### Requirement
From the line containing "Click the refresh" through the last line of the entries below, transcribe each line exactly, excluding any picture.

### Data under study

┌──

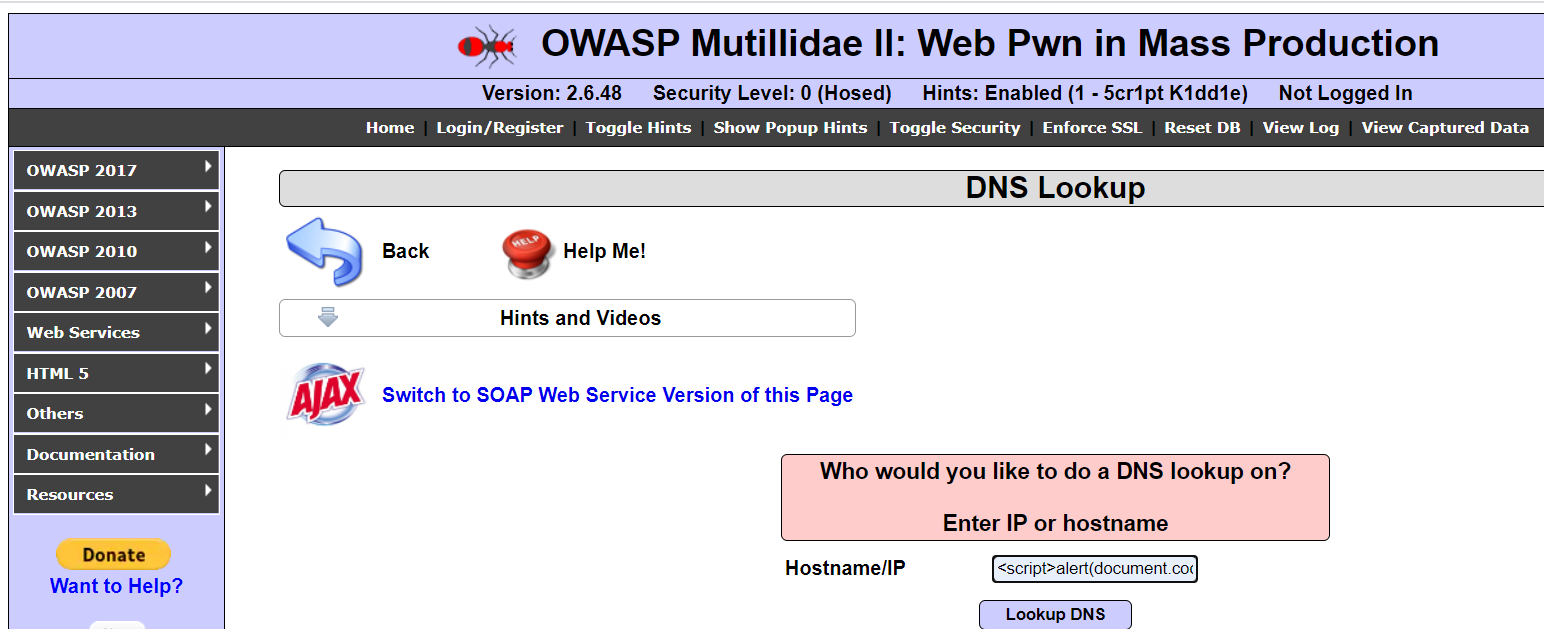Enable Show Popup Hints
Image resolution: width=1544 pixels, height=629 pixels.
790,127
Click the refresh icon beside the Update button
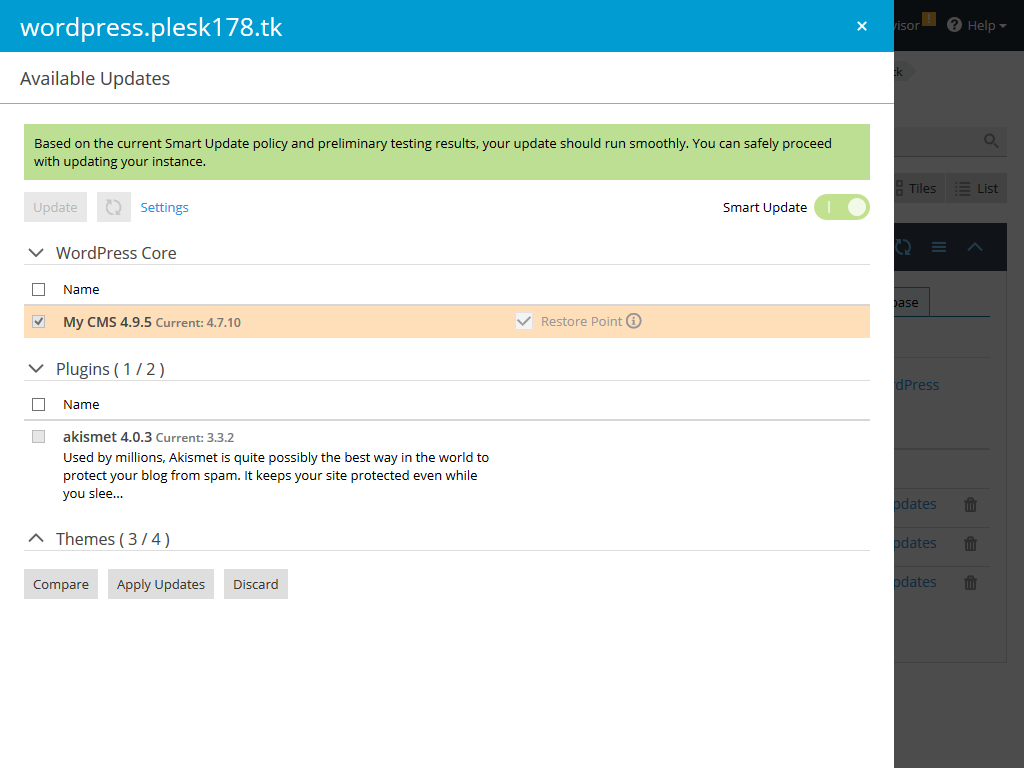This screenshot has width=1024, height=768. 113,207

└──

### Response
Click the refresh icon beside the Update button
This screenshot has width=1024, height=768. 113,207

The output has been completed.